Ils disent tous que j'ai vu un fantôme 9


Ce fut un peu éreintant de faire dix kilomètres à vélo au milieu de la nuit. Je dormis jusqu'à plus dix heures passées. Je vérifiai alors mon portable et vis un message de la principale Zhang, plus un appel manqué d'un de mes colocataires de la fac.

Le message de la principale Zhang disait ceci :

[Votre prochain cours aura lieu à minuit dans trois jours. Je vous enverrai le sujet à aborder et l'adresse un jour avant. Passez ce temps à préparer votre cours. Votre salaire ne sera pas amputé. En plus, j'ai appris que vous aviez abîmé vos vêtements hier. Je rembourserai tous vos frais à la fin du mois, et chaque mois ensuite.]

Ce message répondait à toutes mes questions. Après y avoir réfléchi un bon moment, je répondis par un simple "OK."

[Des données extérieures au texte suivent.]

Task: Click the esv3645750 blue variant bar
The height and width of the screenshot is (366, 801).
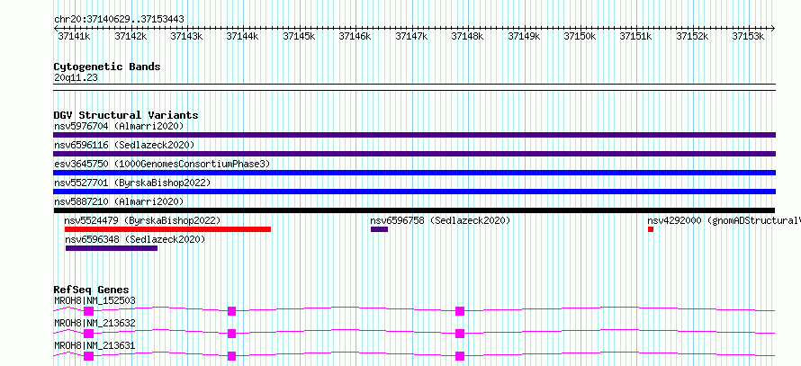Action: click(414, 173)
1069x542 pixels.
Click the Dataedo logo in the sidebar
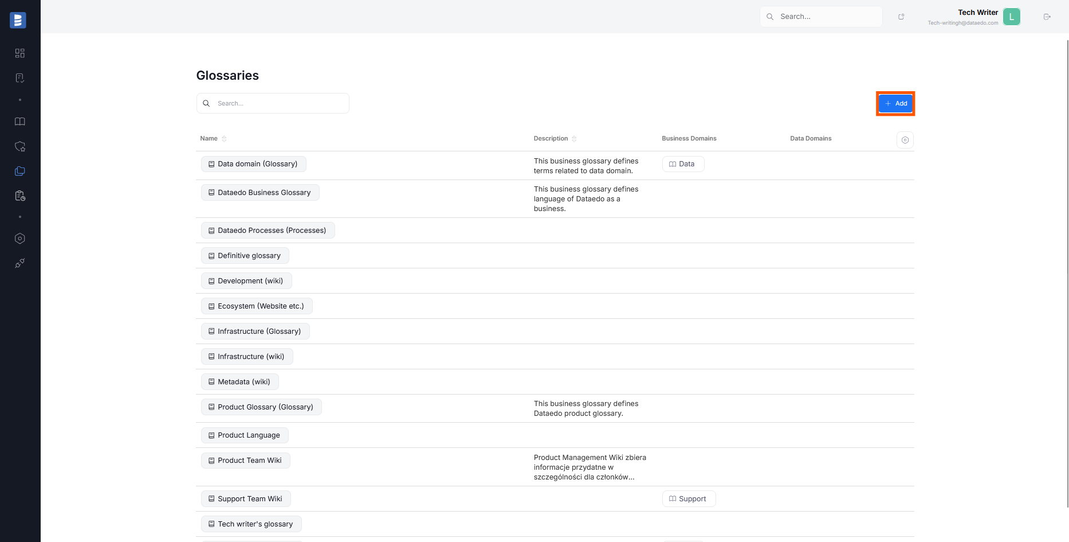[x=18, y=20]
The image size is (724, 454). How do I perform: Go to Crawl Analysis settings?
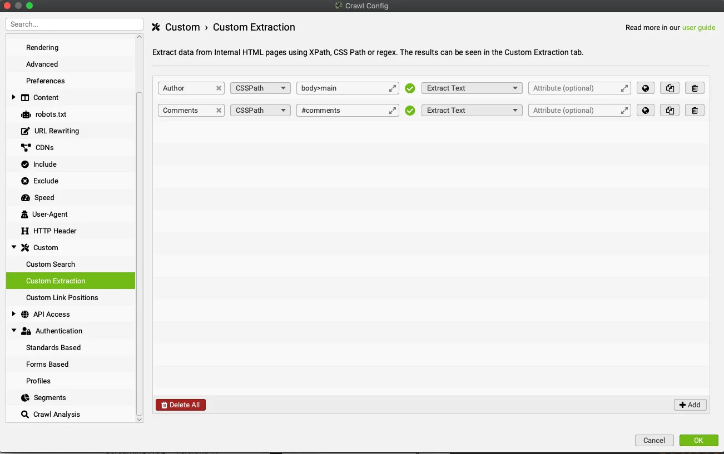coord(56,414)
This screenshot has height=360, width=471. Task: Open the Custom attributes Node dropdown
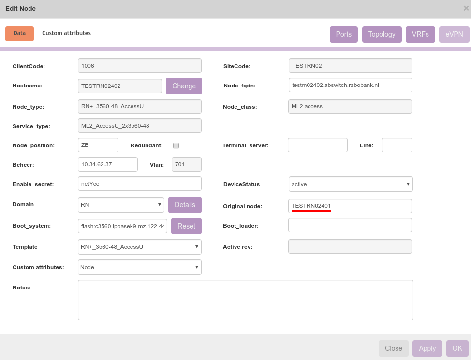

Cette école privée comptait de nombreuses anomalies, les horaires des cours étaient inhumains, les élèves étaient pénibles, les collègues jouaient avec des tronçonneuses et dormaient dans la salle de bain — rien de tout cela n'était un problème. Ce qui comptait, c'était que je ne faisais que peu d'heures, le salaire était élevé, le logement inclus et qu'il n'était pas nécessaire de pointer.

Si j'enseignais à chaque fois de minuit à deux heures du matin, je pouvais prendre un second travail à mi-temps en journée.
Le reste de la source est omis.